The Syllabus of Errors (Latin: Syllabus Errorum) was a document issued by Pope Pius IX in 1864 as an appendix to his encyclical Quanta Cura. It condemned as heresy 80 propositions, many on political topics, distributed over a set of ten subheadings:

After the Syllabus, it became heresy for a Roman Catholic to believe that "in the present day it is no longer expedient that the Catholic religion should be held as the only religion of the State, to the exclusion of all other forms of worship." (No. 77) It was heresy to believe that "the Church ought to be separated from the State, and the State from the Church." (No. 55) It was heresy to believe that "every man is free to embrace and profess that religion which, guided by the light of reason, he shall consider true." (No. 15) It was heresy to say that "the Roman Pontiff can, and ought to, reconcile himself, and come to terms with progress, liberalism and modern civilization." (No. 80)

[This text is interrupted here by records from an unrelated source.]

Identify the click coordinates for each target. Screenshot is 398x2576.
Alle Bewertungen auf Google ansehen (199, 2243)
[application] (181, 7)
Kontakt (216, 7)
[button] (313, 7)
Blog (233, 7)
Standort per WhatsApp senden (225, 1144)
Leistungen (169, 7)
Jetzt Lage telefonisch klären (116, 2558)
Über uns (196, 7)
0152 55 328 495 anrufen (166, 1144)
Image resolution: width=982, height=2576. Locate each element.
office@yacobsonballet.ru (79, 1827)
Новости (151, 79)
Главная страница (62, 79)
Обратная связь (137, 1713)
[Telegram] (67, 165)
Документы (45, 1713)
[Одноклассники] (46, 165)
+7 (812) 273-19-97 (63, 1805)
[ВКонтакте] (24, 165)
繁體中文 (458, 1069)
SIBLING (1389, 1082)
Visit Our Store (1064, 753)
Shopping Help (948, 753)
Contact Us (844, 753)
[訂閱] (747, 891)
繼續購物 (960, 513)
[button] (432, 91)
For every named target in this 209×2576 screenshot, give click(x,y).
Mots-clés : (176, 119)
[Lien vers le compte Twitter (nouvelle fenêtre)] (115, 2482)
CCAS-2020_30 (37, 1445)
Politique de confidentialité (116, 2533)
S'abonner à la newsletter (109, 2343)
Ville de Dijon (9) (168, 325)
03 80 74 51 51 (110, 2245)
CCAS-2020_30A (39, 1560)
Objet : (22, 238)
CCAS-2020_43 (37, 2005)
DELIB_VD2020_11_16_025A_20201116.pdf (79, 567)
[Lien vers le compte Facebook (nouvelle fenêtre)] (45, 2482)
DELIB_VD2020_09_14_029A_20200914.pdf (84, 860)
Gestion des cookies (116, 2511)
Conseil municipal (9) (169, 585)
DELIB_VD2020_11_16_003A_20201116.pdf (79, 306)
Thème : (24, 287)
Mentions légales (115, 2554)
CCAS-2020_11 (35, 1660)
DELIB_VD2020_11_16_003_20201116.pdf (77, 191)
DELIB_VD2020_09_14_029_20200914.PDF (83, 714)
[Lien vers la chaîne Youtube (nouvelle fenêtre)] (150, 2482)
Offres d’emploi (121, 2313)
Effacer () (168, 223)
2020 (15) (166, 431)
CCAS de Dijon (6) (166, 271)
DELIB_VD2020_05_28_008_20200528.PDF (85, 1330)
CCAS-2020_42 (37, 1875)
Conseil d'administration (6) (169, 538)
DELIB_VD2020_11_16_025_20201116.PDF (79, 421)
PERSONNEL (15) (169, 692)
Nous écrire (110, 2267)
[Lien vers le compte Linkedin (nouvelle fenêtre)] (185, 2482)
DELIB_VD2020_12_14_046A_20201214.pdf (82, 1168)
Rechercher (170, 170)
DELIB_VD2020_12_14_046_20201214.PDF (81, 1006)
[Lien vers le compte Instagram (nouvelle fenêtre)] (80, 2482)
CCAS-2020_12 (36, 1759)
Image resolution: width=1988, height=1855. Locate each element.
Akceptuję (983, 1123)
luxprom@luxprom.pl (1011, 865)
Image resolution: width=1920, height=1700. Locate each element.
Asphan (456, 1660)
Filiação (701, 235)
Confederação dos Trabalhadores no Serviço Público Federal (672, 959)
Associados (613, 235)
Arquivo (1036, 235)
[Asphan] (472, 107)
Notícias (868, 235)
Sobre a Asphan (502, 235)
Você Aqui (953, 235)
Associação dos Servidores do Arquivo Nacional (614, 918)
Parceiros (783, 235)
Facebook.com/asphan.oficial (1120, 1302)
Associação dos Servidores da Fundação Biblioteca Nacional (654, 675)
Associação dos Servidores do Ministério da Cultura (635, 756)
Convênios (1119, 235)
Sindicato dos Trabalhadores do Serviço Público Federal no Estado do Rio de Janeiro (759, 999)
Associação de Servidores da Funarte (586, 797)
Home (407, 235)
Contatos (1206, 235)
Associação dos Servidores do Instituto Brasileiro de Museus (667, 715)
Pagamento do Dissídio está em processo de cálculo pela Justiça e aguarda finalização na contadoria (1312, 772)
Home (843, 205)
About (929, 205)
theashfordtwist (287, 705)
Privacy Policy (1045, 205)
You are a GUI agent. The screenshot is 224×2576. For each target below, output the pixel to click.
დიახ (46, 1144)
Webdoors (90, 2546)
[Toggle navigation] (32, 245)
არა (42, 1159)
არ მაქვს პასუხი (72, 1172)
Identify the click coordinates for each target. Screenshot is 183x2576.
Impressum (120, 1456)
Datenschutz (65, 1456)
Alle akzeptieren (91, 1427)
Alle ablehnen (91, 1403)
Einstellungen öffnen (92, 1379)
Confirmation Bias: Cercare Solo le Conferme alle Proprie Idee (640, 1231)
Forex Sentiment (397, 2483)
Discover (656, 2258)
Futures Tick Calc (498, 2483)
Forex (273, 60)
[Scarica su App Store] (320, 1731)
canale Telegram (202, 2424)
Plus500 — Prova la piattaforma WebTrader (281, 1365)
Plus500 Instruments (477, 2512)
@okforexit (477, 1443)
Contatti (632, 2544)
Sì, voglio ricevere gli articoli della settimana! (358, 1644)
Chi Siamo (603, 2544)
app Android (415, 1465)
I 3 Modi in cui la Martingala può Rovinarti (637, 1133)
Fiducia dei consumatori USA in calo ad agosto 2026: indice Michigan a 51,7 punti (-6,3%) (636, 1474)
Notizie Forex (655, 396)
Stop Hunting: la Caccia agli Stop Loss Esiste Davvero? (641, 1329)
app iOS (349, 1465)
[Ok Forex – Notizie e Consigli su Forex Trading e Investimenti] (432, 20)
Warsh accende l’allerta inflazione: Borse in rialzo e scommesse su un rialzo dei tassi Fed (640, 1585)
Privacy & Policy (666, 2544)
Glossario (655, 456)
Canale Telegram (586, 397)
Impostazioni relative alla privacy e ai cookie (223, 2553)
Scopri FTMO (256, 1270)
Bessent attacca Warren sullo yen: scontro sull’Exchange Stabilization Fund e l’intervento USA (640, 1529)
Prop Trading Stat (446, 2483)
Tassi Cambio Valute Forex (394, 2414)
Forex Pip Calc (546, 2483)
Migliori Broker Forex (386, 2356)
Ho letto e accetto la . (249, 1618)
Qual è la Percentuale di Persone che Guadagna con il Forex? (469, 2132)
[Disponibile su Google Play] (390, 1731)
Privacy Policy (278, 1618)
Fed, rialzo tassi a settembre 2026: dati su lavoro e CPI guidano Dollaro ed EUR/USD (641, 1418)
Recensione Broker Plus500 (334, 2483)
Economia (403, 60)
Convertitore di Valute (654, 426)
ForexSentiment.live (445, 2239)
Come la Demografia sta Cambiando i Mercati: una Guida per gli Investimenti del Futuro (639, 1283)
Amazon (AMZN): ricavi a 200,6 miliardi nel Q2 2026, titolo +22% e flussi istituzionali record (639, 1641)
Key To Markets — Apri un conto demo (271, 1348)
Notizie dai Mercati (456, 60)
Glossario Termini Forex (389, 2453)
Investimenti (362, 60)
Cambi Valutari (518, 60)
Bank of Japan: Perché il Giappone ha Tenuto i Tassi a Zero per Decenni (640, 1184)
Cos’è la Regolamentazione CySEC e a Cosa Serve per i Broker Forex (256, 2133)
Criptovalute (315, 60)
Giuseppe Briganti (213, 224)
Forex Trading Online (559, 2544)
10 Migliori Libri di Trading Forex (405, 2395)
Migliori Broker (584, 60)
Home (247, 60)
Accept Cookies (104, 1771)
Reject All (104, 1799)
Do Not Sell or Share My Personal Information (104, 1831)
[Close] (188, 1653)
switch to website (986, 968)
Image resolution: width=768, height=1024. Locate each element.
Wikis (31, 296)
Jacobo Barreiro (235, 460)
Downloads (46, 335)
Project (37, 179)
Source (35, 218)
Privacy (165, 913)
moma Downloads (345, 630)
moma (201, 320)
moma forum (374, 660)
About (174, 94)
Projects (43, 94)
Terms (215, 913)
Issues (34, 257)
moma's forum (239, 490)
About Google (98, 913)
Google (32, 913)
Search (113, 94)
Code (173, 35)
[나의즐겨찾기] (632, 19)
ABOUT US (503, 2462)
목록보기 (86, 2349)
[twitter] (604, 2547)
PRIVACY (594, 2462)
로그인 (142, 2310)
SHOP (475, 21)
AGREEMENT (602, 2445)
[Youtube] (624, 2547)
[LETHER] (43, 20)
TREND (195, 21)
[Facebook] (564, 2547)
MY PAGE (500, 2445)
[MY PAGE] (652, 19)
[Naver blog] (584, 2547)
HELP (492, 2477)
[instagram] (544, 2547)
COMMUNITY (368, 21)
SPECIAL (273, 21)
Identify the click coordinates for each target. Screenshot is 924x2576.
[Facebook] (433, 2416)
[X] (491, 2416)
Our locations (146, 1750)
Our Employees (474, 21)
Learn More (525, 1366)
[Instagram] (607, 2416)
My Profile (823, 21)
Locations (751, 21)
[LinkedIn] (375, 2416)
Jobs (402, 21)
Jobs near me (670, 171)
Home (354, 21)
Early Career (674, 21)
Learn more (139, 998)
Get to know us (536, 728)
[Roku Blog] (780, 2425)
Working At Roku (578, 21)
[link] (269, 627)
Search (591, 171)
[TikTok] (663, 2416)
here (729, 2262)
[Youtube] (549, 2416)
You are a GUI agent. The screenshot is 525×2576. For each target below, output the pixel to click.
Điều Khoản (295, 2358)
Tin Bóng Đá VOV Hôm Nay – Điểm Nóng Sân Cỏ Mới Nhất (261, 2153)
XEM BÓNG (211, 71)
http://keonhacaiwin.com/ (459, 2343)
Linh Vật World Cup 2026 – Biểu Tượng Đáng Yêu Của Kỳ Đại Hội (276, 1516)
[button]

Many of the statements in the Syllabus had been picked from previous Papal documents; collected in one place, they created a more complete picture of the social teaching of the Roman Catholic Church. The document met with a mixed reception among Roman Catholics; generally only the most conservative of them were able to endorse the document unreservedly. The government of France briefly tried to suppress the circulation of the encyclical and the Syllabus within its borders. Within the Protestant world reactions were uniformly negative.

Some of the political or dogmatic propositions of the Syllabus may be abrogated by later documents coming from the Second Vatican Council in 1962; before the Council, the Syllabus represented the Roman Catholic Church's teachings on social and political subjects.